**Tâches à réaliser**
1. D'après l'extrait, pendant combien de temps Charles Enderlin a-t-il assuré la correspondance de France 2 en Israël ?
2. Transcrivez le passage de l'extrait qui va de « Après une féroce » jusqu'à « la population française. » inclus.

Les juifs, le sionisme, la République
Par Laurent Joffrin — 11 février 2020 à 17:36
Illustration Libération
Charles Enderlin, correspondant de France 2 à Jérusalem durant plus de trente ans, retrace l’histoire des juifs de France, du franco-judaïsme dominant sous la IIIe République au virage franco-sioniste d’aujourd’hui.
Les juifs, le sionisme, la République
Charles Enderlin est un juif de gauche – il en reste. Après le mouvement de 1968, séduit par les idéaux du sionisme socialiste, il émigre en Israël pour travailler dans un kibboutz. Il prend la nationalité israélienne, puis devient journaliste, pour tenir pendant plus de trente ans la correspondance de France 2 en Israël. A la différence de tant d’anciens de 68, il a gardé les idées de sa jeunesse. Auteur de nombreux ouvrages sur l’histoire de la région, il est revenu en France sur le tard, pour constater que les Français juifs, de toute évidence, sont nombreux à avoir suivi un itinéraire politique différent du sien, en tout cas ceux qui se sentent représentés par les institutions officielles de «la communauté», le Crif ou le Consistoire. Pour retracer cette évolution et la comprendre, il livre une histoire érudite et engagée des juifs de France (selon son expression), «entre République et sionisme».
Cette évolution, Enderlin la résume en deux formules : les Français juifs sont passés, au fil des événements tragiques qui ont rythmé leur histoire, du «franco-judaïsme» au «franco-sionisme». Enderlin rappelle d’abord le lien intime qui a réuni tant de juifs français à la République, en qui ils voyaient à la fois un idéal et une protection. Son admiration peu dissimulée va d’abord à ces personnalités françaises éminentes que furent Crémieux, Naquet, Netter, et bien d’autres, qui ont contribué au premier rang, avec Gambetta, Clemenceau, Ferry, à l’établissement du régime républicain. En 1870, Crémieux est de ceux qui proclament la République à la chute de Napoléon III et il est le promoteur d’un décret historique, celui qui confère la nationalité française aux juifs d’Algérie. Puis arrive l’épreuve dramatique de l’affaire Dreyfus, qui défie l’attachement immémorial des juifs français au vieux pays. Theodor Herzl, dit-on, en tira l’idée que les juifs, attaqués même dans ce pays qui les avait émancipés à la Révolution et où ils semblaient exempts, sous la République, des antiques discriminations, ne seraient jamais en sécurité s’ils ne disposaient d’un Etat qui leur soit propre. Même si Herzl, journaliste autrichien, était surtout épouvanté par la résurgence des pogroms dans l’Est de l’Europe, c’est ainsi que naît le mouvement sioniste.
Après une féroce bataille où les Drumont, Guérin et consorts se déchaînent contre les juifs, la République l’emporte in fine, sous l’impulsion des Picquart, Zola, Clemenceau, Jaurès ou Bernard Lazare. Ainsi, malgré les attaques, la communauté juive reste profondément attachée à son pays, patriote à l’égale des autres Français, comme en témoigne son comportement pendant la Grande Guerre, où Enderlin rappelle que les pertes humaines subies par les Français juifs sont égales en proportion à celles qu’endura le reste de la population française.

**Données fournies**
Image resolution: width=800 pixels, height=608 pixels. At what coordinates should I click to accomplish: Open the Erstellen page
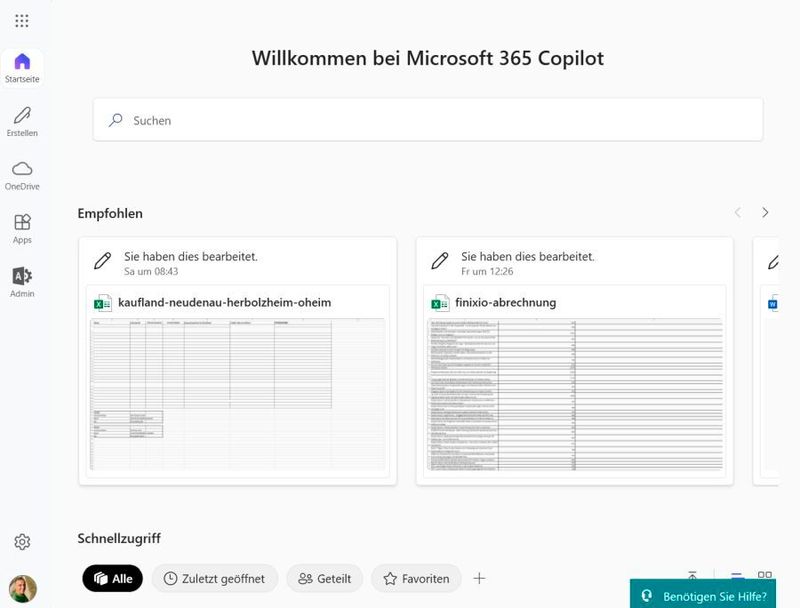[22, 121]
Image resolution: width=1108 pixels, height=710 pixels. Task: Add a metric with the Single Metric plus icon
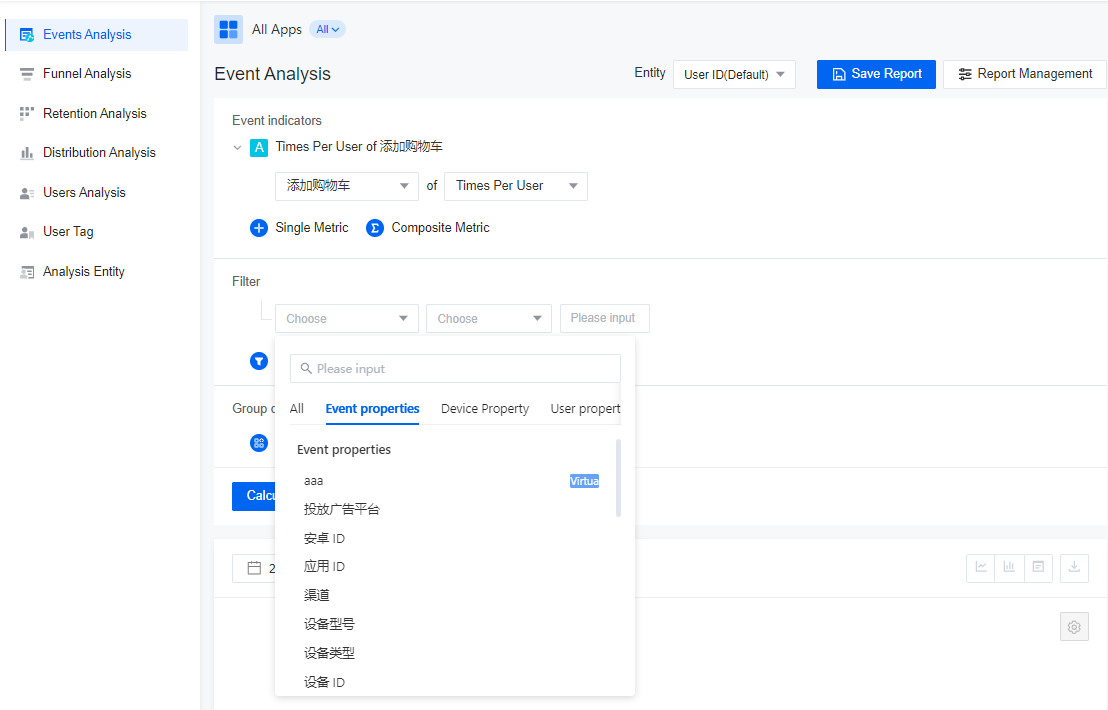[259, 227]
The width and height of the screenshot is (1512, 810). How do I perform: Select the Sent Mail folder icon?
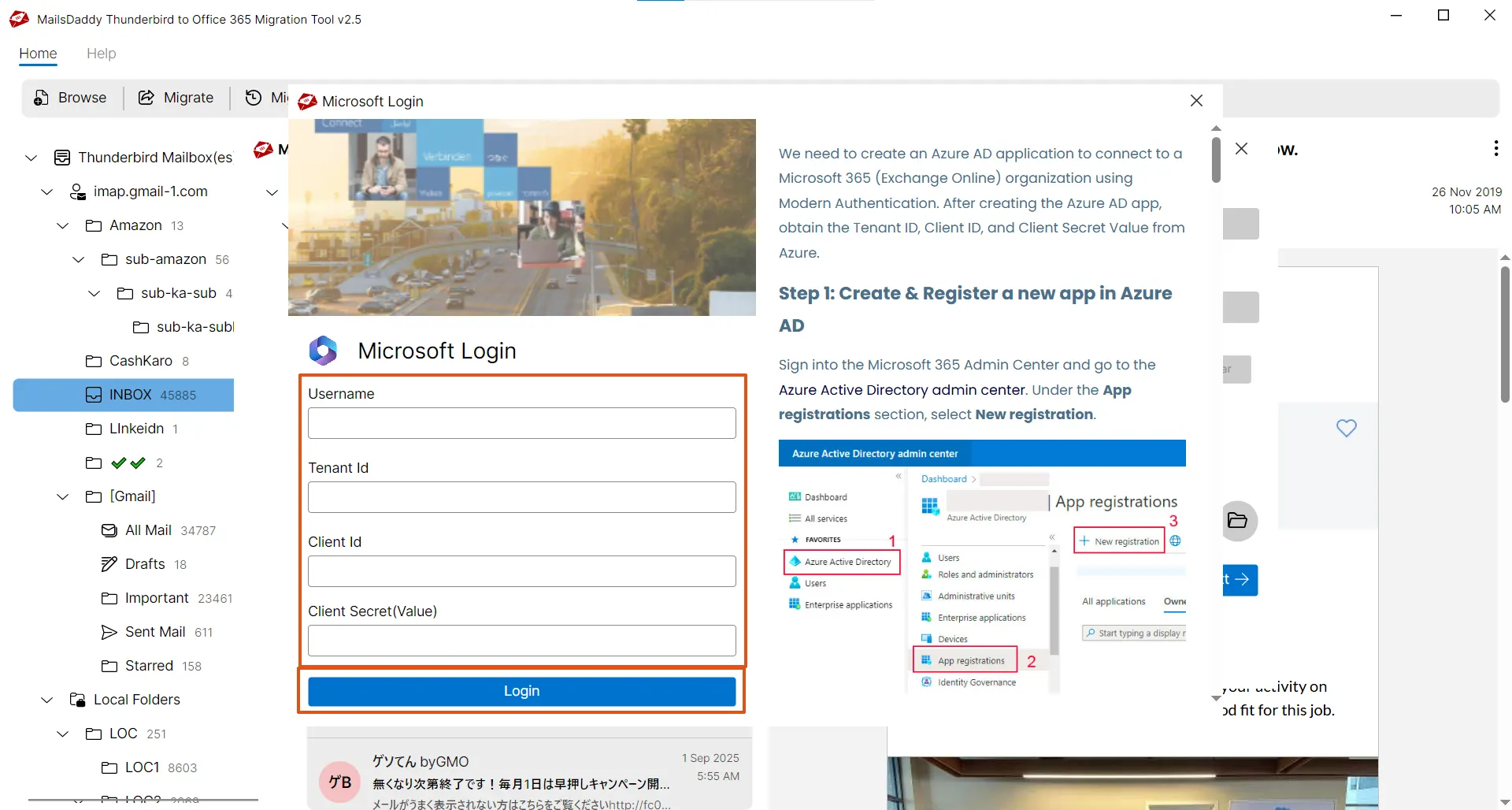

**Résultats ordonnés**
1. Pendant plus de trente ans.

2.
Après une féroce bataille où les Drumont, Guérin et consorts se déchaînent contre les juifs, la République l’emporte in fine, sous l’impulsion des Picquart, Zola, Clemenceau, Jaurès ou Bernard Lazare. Ainsi, malgré les attaques, la communauté juive reste profondément attachée à son pays, patriote à l’égale des autres Français, comme en témoigne son comportement pendant la Grande Guerre, où Enderlin rappelle que les pertes humaines subies par les Français juifs sont égales en proportion à celles qu’endura le reste de la population française.